In its ruling the court said that former telecom minister A. Raja "wanted to favour some companies at the cost of the public exchequer", listing seven steps he took to ensure this:
1. After becoming telecom minister, Raja directed that all applications for spectrum licences would be held pending Telecom Regulatory Authority of India recommendations.
2. The 28 August 2007 TRAI recommendations were not presented to the full Telecom Commission, which would have included the finance secretary. Although the TRAI recommendations for allocation of 2G spectrum had serious financial implications (and finance ministry input was required under the Government of India Transaction of Business Rules, 1961), Telecom Commission non-permanent members were not notified of the meeting.
3. The DoT officers attending 10 October 2007 Telecom Commission meeting were coerced into approving the TRAI recommendations, or they would have "incurred" Raja's "wrath".
4. Since the Cabinet had approved the Group of Ministers recommendations, the DoT had to discuss the issue of spectrum pricing with the finance ministry. However, Raja did not consult the finance minister or other officials because the finance secretary had objected to allocating 2G spectrum at 2001 rates.
5. Raja dismissed the law minister's suggestion that the issue should be presented to the Group of Ministers. After receiving the PM's 2 November 2007 letter suggesting transparency in spectrum allocation of the spectrum, Raja said it would be unfair, discriminatory, arbitrary and capricious to auction spectrum to new applicants because it would not give them a level playing field. Although a 24 September DoT press release said that 1 October would be the application deadline, he changed the deadline to 25 September. Raja's arbitrary action, "though appear[ing] to be innocuous was actually intended to benefit some of the real estate firms who did not have any experience in dealing with telecom services and who had made applications only on 24 September 2007, i.e. one day before the cut-off date fixed by the C&IT minister on his own".
6. The 25 September cut-off date decided by Raja on 2 November was not made public until a 10 January 2008 press release in which he changed the first-come, first-served principle which had been in operation since 2003. "This enabled some of the applicants, who had access either to the minister or DoT officers, get bank drafts prepared towards performance guarantee of about Rs 16 billion".
7. "The manner in which the exercise for grant of LoIs to the applicants was conducted on 10 January 2008 leaves no room for doubt that everything was stage managed to favour those who were able to know in advance change in the implementation of the first-come-first-served policy." As a result, some companies who had submitted applications in 2004 or 2006 were pushed down the list in favour of those who had applied in August and September 2007.

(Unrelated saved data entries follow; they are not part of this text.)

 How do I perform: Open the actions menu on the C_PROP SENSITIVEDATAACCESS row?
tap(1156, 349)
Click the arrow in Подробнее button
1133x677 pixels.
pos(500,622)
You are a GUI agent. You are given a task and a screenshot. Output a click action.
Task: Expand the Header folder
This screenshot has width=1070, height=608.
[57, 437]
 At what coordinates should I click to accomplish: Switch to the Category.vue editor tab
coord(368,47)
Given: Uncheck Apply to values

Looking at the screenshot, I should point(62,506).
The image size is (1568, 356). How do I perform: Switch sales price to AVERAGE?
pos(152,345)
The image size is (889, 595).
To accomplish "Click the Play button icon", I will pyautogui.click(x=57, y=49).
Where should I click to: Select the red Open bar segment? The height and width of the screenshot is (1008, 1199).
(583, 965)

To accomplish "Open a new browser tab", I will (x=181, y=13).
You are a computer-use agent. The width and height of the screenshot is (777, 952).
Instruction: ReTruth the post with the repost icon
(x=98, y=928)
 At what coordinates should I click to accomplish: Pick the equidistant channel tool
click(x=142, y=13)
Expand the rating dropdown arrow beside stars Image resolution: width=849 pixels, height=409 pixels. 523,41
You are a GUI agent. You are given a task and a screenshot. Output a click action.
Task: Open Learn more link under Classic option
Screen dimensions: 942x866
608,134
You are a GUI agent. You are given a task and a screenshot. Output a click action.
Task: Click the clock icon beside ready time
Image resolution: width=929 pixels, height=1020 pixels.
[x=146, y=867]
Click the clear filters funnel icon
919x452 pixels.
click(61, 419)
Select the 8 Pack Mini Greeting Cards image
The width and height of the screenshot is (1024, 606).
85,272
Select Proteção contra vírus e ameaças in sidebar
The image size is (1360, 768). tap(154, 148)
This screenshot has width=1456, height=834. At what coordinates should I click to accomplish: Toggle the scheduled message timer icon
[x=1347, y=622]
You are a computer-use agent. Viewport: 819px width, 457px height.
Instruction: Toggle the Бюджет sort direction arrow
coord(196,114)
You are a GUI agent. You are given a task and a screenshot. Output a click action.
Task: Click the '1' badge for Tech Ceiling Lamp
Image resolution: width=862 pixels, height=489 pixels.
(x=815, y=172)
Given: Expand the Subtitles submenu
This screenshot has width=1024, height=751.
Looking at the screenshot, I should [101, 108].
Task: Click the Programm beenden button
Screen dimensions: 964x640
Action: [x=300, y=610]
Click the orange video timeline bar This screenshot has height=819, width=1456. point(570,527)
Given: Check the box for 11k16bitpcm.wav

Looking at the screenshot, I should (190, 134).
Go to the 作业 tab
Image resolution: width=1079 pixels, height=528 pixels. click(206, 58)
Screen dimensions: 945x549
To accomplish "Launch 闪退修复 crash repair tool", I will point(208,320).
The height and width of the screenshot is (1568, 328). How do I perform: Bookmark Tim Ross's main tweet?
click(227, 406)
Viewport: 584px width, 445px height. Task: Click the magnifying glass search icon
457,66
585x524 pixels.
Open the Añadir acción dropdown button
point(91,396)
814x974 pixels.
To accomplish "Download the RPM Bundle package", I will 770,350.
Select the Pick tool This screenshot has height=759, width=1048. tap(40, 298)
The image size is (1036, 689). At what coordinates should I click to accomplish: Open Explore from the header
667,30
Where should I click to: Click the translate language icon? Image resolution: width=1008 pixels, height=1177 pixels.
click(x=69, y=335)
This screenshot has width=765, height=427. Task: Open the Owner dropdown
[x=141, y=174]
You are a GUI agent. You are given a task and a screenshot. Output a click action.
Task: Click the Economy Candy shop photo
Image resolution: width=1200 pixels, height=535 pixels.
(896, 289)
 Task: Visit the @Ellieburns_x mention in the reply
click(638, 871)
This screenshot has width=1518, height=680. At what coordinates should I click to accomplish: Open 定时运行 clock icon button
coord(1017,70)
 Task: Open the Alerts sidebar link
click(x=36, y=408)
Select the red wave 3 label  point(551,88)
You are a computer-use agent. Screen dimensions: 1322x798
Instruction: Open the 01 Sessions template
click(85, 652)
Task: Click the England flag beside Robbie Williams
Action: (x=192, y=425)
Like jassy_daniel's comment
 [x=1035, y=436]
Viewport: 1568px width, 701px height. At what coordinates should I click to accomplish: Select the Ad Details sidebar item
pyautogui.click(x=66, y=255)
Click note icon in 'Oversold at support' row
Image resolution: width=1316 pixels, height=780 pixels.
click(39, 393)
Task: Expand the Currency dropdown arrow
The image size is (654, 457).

===Companies affected by cancellations===
The table below lists the companies whose license were cancelled.

| Company | Parent company | # of licences cancelled |
|---|---|---|
| Uninor | Joint venture of Unitech Group of India and Telenor of Norway Unitech Group | 22 |
| Sistema Shyam TeleServices Limited, now MTS India | Joint venture of the Shyam Group of India and Sistema of Russia | 21 |
| Loop Mobile (formerly BPL Mobile) | Khaitan Holding Group | 21 |
| Videocon Telecom | Videocon | 21 |
| Etisalat-DB | Joint venture of Swan Telecom of India and Etisalat of the UAE | 15 |
| Idea Cellular | Aditya Birla Group (49.05%), Axiata (Malaysia, 15%) & Providence Equity Partners (U.S., 10.6%) | 13 |
| S Tel | Joint venture of C Sivasankaran of India and Batelco of Bahrain. After the Supreme Court ruling, Batelco sold its 42.7% share to Sivasankaran-owned Sky City Foundation for 65.8 million Bahraini dinar ($174.5 million). | 6 |
| Tata Teleservices | Tata Group | 3 |

===Aftermath===

In addition to Batelco's exit, on 21 February 2012 Telenor (the majority shareholder in Uninor) terminated its agreement with Unitech and sued it for "indemnity and compensation". On 23 February 2012, Etisalat of Etasalat-DB Telecom sued DB Realty corporate promoters Shahid Balwa and Vinod Goenka for fraud and misrepresentation.

After the special CBI court verdict on 21 December 2017 acquitting all the accused, the government faces compensation claims worth over Rs 170 billion from telcos like Videocon Telecom, Loop Telecom and STel who suffered loss of business after the Supreme Court scrapped 122 licences in 2012.

==Aircel-Maxis deal controversy==

The controversy surrounding Aircel and Malaysia's Maxis Communications began in 2011 when Aircel founder C. Sivasankaran filed a complaint with the Central Bureau of Investigation and accused then-telecom minister Dayanidhi Maran of forcing him to sell Aircel to Maxis and delaying necessary 2G telecom licences in 2006 until the sale was completed. Investigations by the CBI and Enforcement Directorate later led to charges of corruption and money laundering against the Maran brothers and others. The case later expanded to include allegations that former finance minister P. Chidambaram and his son Karti Chidambaram delayed foreign investment approval linked to the deal, and they were named as accused in a 2018 CBI supplementary chargesheet.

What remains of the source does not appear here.